OMG, Totally forgot that I was supposed to do this, Sigh, exactly the same way I’ve forgotten to do many of the things I wanted to, and vowed to do at the start of the year.
This year has just been a blur, and sadly I find myself no better than I was at this point six months ago when I penned my hopes and plans for the year here.
It’s been an odd year thus far, filled with a lot of pressure (most of it self-generated), a lot of introspection, some brainstorming and loads of learning. I have read more books this year than I read in the last two years combined. Financially, the times have been a little hard, though I was fairly prepared for it and so though at times I have been bowed, my back remains unbroken.
About those things I said I was going to do earlier in the year, let me see just how far I have come
- I haven’t learnt graphic design “finally” but I learnt how to design websites. That has to count for something, I guess.
- Get my first book published? Haha, Well I still have five months more (I would have to finish the book first though)
- Blog more often? Rotflmao! The amount of times I’ve blogged this year can be counted with no fingers. Zilch, nada, zip, zero.
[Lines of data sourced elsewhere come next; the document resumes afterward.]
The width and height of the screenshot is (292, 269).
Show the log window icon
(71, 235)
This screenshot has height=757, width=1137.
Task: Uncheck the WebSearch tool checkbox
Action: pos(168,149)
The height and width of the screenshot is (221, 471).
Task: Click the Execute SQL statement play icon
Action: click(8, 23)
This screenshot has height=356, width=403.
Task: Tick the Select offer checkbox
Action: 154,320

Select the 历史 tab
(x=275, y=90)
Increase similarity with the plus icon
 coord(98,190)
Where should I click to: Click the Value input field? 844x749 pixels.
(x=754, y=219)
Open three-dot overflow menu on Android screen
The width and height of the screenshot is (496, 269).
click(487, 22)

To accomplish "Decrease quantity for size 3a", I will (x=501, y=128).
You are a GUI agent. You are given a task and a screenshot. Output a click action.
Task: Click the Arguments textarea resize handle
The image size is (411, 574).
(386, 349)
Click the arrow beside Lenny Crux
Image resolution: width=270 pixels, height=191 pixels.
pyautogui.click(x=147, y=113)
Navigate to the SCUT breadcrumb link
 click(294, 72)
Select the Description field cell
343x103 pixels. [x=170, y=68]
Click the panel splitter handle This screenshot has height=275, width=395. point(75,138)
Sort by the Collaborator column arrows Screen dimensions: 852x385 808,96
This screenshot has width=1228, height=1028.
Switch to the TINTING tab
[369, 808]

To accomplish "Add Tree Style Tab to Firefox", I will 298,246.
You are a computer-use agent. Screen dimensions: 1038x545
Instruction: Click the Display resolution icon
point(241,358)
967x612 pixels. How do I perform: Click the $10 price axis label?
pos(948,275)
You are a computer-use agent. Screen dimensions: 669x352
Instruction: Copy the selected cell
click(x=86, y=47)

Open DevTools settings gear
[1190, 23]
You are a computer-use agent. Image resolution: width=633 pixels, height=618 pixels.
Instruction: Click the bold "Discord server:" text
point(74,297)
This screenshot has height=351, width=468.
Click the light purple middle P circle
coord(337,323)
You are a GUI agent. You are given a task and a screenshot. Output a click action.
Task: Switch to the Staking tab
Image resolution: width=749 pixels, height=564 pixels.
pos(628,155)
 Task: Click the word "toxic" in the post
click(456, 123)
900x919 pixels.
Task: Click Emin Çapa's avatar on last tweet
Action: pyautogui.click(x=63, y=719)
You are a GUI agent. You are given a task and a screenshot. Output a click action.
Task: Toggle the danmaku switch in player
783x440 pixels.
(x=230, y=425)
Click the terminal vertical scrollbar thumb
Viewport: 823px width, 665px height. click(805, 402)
- 2016 so far has been better than 2015 on the spiritual front. My church attendance is still not as much as it should be, but I’ve been active in the house. Personally, my morning rituals have not been this consistent in years.
- I haven’t told many people about Jesus though, five months is a lot of time to improve here.
- Increase my income, create a third stream? Second stream has practically dried up, working actively on opening a new stream
- I currently weigh 1.5Kg above 70Kg. Meeting my weight loss goal is inevitable at this current pace.
- I thought 2015 was a bad year for my friendships, 2016 has been much worse. I seem to have a problem making new friends and a bigger problem staying in touch with old friends.
- Be very, very happy? At least I’m happy.
Prior to writing this out, I had simply (maybe simplistically) concluded that the first half of the year was a failure. Writing this opened my eyes to the steps I have and am still taking in what I consider to be the right direction, and while it’s not been all champagne and fireworks, the year smells like it is going to be a delicious memory at the end of it. I pray yours will be the same too (a delicious memory that is).